Word and element pointing entries:
*-*-*

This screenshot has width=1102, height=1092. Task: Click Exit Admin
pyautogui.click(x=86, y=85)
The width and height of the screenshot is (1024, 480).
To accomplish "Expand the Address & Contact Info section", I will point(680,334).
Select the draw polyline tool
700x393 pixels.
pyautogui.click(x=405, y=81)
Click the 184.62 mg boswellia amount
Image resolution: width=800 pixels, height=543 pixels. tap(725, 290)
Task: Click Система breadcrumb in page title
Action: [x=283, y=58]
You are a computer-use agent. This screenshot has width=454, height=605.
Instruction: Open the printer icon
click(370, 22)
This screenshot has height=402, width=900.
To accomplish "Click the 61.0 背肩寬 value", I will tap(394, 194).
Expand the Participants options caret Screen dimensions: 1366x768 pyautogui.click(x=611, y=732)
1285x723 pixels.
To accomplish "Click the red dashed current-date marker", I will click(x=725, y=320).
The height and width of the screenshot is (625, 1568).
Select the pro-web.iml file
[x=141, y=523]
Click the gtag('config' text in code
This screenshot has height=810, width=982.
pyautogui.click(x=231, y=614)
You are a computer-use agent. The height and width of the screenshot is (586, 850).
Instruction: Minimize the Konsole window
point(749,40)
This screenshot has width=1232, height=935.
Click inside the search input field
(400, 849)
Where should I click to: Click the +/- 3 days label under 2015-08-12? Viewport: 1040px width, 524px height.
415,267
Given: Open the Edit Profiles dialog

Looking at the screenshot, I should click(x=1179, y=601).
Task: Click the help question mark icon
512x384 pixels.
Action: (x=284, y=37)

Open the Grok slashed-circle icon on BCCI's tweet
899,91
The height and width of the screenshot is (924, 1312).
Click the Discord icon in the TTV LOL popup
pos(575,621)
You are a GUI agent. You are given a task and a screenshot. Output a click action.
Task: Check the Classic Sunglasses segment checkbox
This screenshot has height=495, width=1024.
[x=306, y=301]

*-*-*

| TASK REQUIREMENTS |
Move the records above from the line holding "Task: Click the help question mark icon" through the line holding "pos(575,621)", inclusive, into your reply with the requests kept, adding 120 to every coordinate in the answers.

| RESULT OF THIS TASK |
Task: Click the help question mark icon
512x384 pixels.
Action: (x=404, y=157)

Open the Grok slashed-circle icon on BCCI's tweet
1019,211
The height and width of the screenshot is (924, 1312).
Click the Discord icon in the TTV LOL popup
pos(695,741)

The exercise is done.